"When the student is ready, a teacher will appear." An adage containing truth.
Aldous Huxley was a famous British author whose name is familiar to many of us. His classic "Brave New World" is required reading in most schools. I read it in high school and was impressed by its prescient understanding of authoritarian regimes and their use of technology to numb a general populace.
What I didn't know until this week is the breadth of Huxley's oeuvre. He wrote dozens of books on a wide variety of topics. I discovered this during my reading of Michael Pollan's last two books which cite, quote and address Huxley's work. Toward the end of Huxley's life he migrated from political and social commentary to questions of human consciousness, reality and art. These are my chief obsessions right now and I find Huxley's insights, written 70 years ago, as current as today's dinner-bell.
I just read Huxley's other classic work "The Doors of Perception" (1954) and quasi-sequel "Heaven and Hell" (1956). Both blow me away. "The Doors of Perception" was inspiration for the name of Jim Morrison's rock-band in the Sixties (The Doors); its title comes from a 1793 book by poet William Blake.
Here are a few of my favorite lines from the books:
- "The urge to transcend self-conscious selfhood is...a principal appetite of the soul."
- "[T]he artist is congenitally equipped to see all the time. His perception is not limited to what is biologically or socially useful. A little of the knowledge belonging to Mind at Large oozes past the reducing valve of brain and ego, into his consciousness. It is a knowledge of the intrinsic significance of every existent.
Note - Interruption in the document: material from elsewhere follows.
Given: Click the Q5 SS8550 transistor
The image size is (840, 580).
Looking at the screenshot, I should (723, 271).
For the artist...draperies are living hieroglyphs that stand in some peculiarly expressive way for the unfathomable mystery of pure being."
- "...the power to see things with my eyes shut."
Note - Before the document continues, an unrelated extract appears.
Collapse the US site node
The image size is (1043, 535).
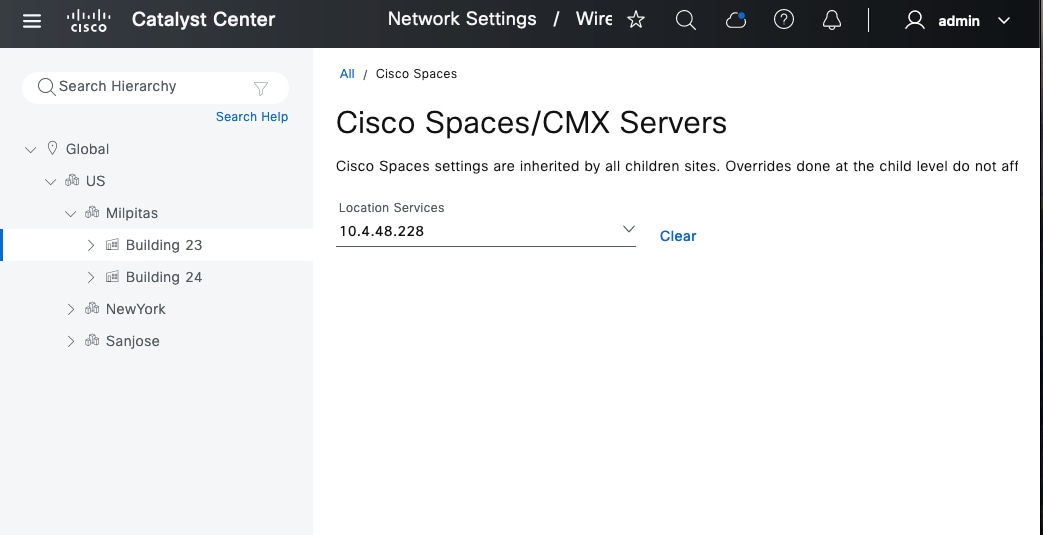point(51,181)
- "...return to the reassuring banality of everyday experience."
Curious Coda: When Huxley was a teenaged student at Eton, he contracted a disease that left him almost totally blind. His vision improved slightly after two years but was seriously impaired for the rest of his life. Huxley described the loss of his eyesight as "an event which prevented [him] from becoming a complete public school English-gentleman." (Brits call private school "public school"; Eton College is an elite private boarding school.)